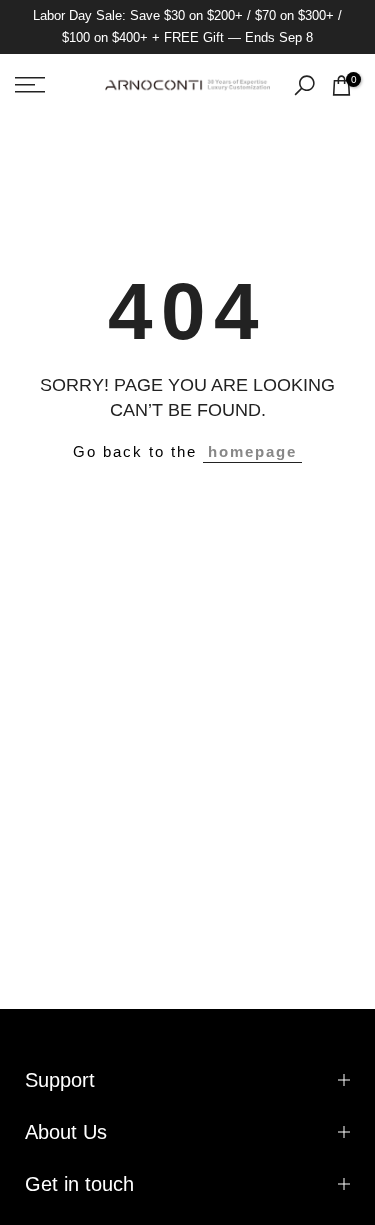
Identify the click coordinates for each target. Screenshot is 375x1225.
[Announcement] (187, 27)
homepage (252, 451)
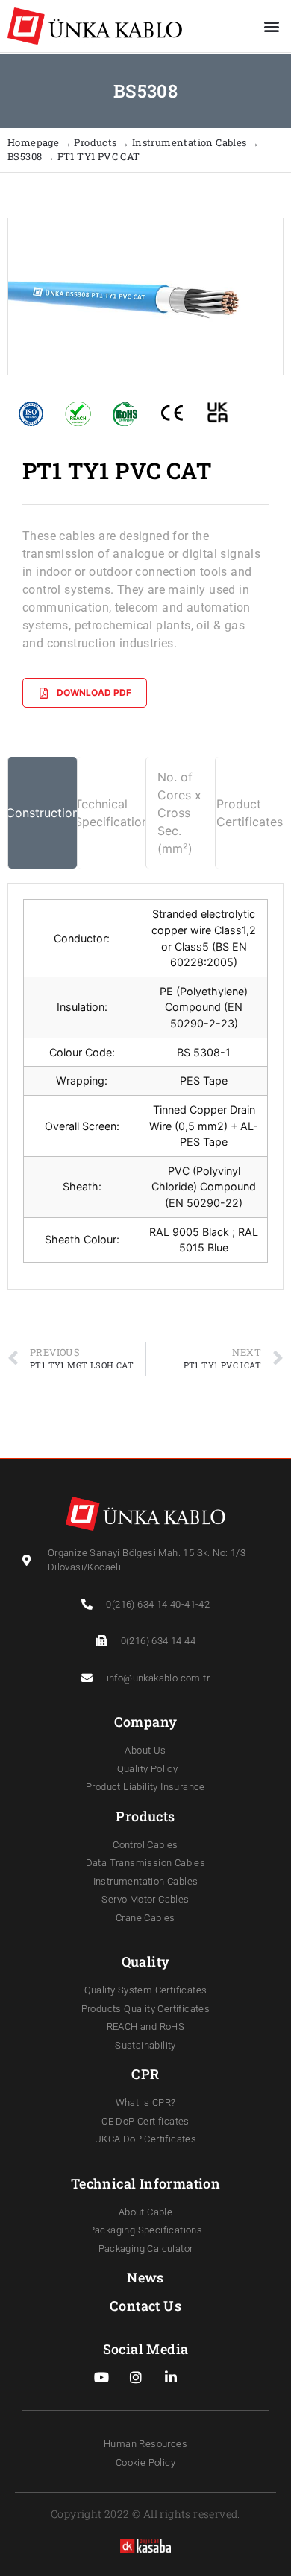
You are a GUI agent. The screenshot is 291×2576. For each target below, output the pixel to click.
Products (96, 142)
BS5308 (26, 156)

▸ **WORK INSTRUCTION**: Each line from the one with "You are a GUI" through the end of the records above should be written out exactly. No other line should appear.

▸ **FINAL ANSWER**:
You are a GUI agent. The screenshot is 291×2576. For each target below, output the pixel to click.
Products (96, 142)
BS5308 (26, 156)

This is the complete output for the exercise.